If you stop to think about it, business success long-term is a lot like biology and in biology, what happens is the individuals all die and eventually so do all the species and capitalism is almost as brutal as that. Think of what's died in my lifetime. Just think of the things that were once prosperous that are now in failure or gone. Whoever dreamed when I was young that Kodak and General Motors would go bankrupt? It's incredible what's happened in terms of the destruction. 

I think I'm not really equipped to comment on any subject until I can state the arguments against my conclusion better than the people on the other side. If you do that all the time, if you're looking for disconfirming evidence and putting yourself on a grill, that's a good way to help remove ignorance.

I think Warren and I are better at buying mature industries than we are at backing startups like Sequoia. The best venture capital operation, probably in the whole world, is Sequoia's. They are very good at this early stage investing. I would hate to compete with Sequoia in their field. I think they'd run  rings around me. So I think for some folks, early stage investing is best. For other folks, what I've done in my life is best.

A lot of the old moats are going away, and of course, people are creating new moats all the time. That's the nature of capitalism. It's like evolution in biology. New species are created and old species are dying. Of course it's hard to negotiate in such a field. But there's no rule that life has to be easy on the mental side. Of course, it's going to be difficult.

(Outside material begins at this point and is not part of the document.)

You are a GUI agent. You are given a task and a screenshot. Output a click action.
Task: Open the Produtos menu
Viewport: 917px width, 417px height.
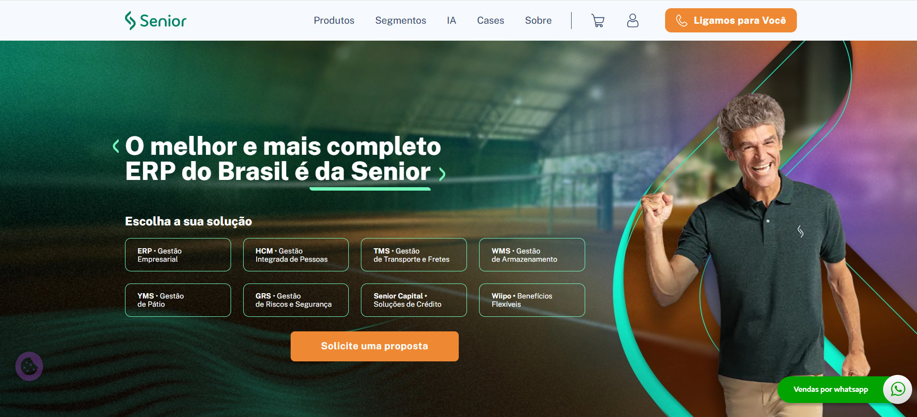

Well, happy life is very simple. The first rule of a happy life is low expectations. That's one you can easily arrange. And if you have unrealistic expectations, you're going to be miserable all your life. And I was good at having low expectations, and that helped me. And also, if when you get reverses, if you just suck it in and cope, that helps if you don't just fretfully stew yourself into a lot of misery. Always tell the truth and never lied to anybody about anything.